By: Dr. Brenda Wall

She’s a man.
You’ve heard it said along with the forced laughter that follows in hopes that somebody will agree, the trope will live and the misogynistic myth will find renewed support. Black women continue to defy containment and set parameters of excellence that are troubling to outsiders.
Thus, the laughter flows from the anxiety that white control over declaring beauty, the role of women and the power to define social order is eroding. Think about it. The most conspicuously successful Black women are the ones who become targets of this predictable, racist ridicule.
The comment re-surfaces as a joke among white men who do not see themselves as racist but are merely having some good ol’ fun. Why is this insult the one that re-circulates in the face of Black women of superlative accomplishment?
Consider the source and the system of oppression for the answer.
While we must always rescue Black women and girls from immediate racist attacks which demean and demoralize, it is the systematic story of caste and domination that requires attention. The historical pattern of white men and white society employing hate objects is central to oppression. As we recoil in witnessing the ignorance and antipathy towards Black women who are such prized hate objects, it can become an emotional distraction. And here’s why.
When you hear discussion that a high profile, talented Black woman is not really a woman but a man, it emerges from internalized inadequacy in white male identity. The meanness of the comment is a hiding place for their sexual anxiety and insecurity.

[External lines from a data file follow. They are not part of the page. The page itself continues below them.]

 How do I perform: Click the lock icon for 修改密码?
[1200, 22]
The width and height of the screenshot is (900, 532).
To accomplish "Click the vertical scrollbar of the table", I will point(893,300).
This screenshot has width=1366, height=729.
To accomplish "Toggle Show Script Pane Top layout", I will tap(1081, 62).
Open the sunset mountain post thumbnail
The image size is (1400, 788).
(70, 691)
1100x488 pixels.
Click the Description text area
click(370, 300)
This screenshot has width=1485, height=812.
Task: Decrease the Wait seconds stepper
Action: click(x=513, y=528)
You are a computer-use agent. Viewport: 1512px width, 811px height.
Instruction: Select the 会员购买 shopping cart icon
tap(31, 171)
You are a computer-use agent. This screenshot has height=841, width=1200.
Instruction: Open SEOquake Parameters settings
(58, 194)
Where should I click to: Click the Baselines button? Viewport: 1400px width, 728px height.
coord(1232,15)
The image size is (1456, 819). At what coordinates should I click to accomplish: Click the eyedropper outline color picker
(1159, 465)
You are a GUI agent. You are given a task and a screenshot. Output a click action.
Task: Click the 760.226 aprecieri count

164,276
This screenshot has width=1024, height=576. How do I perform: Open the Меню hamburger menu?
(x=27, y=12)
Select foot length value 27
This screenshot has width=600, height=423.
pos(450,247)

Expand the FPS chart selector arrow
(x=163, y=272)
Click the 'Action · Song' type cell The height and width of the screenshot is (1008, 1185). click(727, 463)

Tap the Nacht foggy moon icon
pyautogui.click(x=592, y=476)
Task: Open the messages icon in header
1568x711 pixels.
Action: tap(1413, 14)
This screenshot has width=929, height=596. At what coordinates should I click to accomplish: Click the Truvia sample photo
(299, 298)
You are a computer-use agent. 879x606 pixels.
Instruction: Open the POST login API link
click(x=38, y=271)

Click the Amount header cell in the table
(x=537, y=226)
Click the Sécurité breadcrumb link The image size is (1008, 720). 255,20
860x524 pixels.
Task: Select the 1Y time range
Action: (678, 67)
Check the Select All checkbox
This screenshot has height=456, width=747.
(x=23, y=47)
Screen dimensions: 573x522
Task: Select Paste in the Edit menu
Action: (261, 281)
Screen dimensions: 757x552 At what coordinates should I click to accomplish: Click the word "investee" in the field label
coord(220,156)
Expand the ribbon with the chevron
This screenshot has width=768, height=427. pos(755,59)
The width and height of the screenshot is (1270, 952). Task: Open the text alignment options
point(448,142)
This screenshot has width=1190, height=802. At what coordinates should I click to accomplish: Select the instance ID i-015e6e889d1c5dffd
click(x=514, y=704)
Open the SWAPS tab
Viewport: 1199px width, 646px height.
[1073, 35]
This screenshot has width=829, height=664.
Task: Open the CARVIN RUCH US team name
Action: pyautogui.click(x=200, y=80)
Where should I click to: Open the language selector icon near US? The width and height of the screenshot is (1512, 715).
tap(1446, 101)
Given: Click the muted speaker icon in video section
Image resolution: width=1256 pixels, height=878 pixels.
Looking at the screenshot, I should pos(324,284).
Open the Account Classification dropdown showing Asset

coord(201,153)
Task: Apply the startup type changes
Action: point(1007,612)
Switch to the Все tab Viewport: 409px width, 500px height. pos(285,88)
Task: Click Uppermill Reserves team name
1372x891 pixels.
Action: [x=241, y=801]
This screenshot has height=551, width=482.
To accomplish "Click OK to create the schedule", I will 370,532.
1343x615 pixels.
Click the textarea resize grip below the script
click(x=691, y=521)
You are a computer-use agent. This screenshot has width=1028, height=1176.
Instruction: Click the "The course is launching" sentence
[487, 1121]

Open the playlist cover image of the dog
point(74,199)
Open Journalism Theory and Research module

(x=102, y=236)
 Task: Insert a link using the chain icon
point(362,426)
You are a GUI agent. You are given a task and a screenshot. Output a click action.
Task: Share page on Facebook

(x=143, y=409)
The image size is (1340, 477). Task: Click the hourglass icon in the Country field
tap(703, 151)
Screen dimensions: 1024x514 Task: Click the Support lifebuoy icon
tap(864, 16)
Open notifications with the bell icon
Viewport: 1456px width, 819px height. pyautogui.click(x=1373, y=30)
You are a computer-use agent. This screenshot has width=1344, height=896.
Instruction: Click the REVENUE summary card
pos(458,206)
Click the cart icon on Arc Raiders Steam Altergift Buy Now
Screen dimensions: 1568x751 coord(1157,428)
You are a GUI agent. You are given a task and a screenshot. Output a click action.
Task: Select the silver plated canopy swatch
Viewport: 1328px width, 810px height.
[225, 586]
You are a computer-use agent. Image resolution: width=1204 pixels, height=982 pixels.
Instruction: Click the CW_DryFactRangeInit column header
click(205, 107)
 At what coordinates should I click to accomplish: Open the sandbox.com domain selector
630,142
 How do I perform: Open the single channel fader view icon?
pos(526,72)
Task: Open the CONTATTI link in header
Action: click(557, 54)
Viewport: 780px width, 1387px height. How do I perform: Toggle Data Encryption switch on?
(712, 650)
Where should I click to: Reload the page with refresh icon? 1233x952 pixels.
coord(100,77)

At core is the internal fear that something is missing; missing what it means to be an acceptable man. Domination has been synonymous with the definition of white manhood. It appears as bullying in youth and toxic relationships in adults.
Unfortunately, this compromised identity becomes an increasingly desperate substitute for a well-developed personality. Black women of excellence are a mirror that reflects the missing emotional, spiritual and sexual strengths.
In a season where toxic male behavior has become topical, there is a missing analysis. White supremacy is conflated with sexual dynamics of fear, inadequacy and anger. Power, wealth and domination supersede moral values, spiritual identity and love. This desperate compensation is one dimensional, shallow and it does not work.
The void remains. Yet, this remnant of frustration has a strategic function of maintaining racialized chaos. It provides deniability and fails to address the underlying system of white privilege with its Black targeted victims.
The excellence and authority of Black women persist as four centuries of racial hate, exploitation and name calling are being disrupted. Black women realize that sticks and stones are a distraction and serve as impotent tools of empire.
Brenda Wall, PhD Dr. Brenda Wall is a licensed psychologist who writes from Arlington, Texas and Atlanta, Georgia.